[WHAT YOU NEED TO DO]:
Return exactly those lines of the material that fall between the line with "[Select media 2] (51, 235)" and the final line, both included.

[EXTRACTED MATERIAL]:
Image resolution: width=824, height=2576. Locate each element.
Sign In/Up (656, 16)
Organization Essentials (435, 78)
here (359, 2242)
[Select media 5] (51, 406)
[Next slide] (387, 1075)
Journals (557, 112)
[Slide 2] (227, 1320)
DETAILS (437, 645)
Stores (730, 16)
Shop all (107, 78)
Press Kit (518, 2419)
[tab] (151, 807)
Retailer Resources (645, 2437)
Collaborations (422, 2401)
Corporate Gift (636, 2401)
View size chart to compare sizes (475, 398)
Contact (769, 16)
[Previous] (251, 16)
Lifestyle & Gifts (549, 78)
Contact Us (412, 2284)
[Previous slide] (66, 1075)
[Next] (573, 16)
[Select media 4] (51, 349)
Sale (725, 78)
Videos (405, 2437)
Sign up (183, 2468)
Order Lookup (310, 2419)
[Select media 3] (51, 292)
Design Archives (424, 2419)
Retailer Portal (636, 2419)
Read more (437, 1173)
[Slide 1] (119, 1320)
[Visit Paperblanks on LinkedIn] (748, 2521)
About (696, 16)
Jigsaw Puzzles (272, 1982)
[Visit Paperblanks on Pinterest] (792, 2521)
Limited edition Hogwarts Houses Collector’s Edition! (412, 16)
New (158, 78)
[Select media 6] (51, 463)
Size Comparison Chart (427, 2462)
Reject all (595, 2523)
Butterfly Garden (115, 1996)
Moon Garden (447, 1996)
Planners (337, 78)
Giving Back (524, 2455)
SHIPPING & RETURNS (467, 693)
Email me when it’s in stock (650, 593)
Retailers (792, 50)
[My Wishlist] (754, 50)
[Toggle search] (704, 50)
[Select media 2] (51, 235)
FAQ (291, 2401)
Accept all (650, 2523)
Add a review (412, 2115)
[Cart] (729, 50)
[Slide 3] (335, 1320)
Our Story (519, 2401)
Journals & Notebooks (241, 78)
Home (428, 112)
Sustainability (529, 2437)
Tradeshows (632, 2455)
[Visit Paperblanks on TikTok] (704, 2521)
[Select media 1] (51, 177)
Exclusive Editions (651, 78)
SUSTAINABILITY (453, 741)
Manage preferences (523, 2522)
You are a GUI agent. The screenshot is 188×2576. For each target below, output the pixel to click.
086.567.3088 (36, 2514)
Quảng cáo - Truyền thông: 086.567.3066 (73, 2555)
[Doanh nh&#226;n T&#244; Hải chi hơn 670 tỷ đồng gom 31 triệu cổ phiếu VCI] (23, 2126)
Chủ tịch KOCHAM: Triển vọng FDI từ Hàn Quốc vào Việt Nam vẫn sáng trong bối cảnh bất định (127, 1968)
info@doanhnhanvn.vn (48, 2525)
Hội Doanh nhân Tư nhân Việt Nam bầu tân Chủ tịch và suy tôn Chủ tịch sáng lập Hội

[SOLUTION TO THIS PROBLEM]:
[Select media 2] (51, 235)
FAQ (291, 2401)
Accept all (650, 2523)
Add a review (412, 2115)
[Cart] (729, 50)
[Slide 3] (335, 1320)
Our Story (519, 2401)
Journals & Notebooks (241, 78)
Home (428, 112)
Sustainability (529, 2437)
Tradeshows (632, 2455)
[Visit Paperblanks on TikTok] (704, 2521)
[Select media 1] (51, 177)
Exclusive Editions (651, 78)
SUSTAINABILITY (453, 741)
Manage preferences (523, 2522)
You are a GUI agent. The screenshot is 188×2576. For each target below, output the pixel to click.
086.567.3088 (36, 2514)
Quảng cáo - Truyền thông: 086.567.3066 (73, 2555)
[Doanh nh&#226;n T&#244; Hải chi hơn 670 tỷ đồng gom 31 triệu cổ phiếu VCI] (23, 2126)
Chủ tịch KOCHAM: Triển vọng FDI từ Hàn Quốc vào Việt Nam vẫn sáng trong bối cảnh bất định (127, 1968)
info@doanhnhanvn.vn (48, 2525)
Hội Doanh nhân Tư nhân Việt Nam bầu tân Chủ tịch và suy tôn Chủ tịch sáng lập Hội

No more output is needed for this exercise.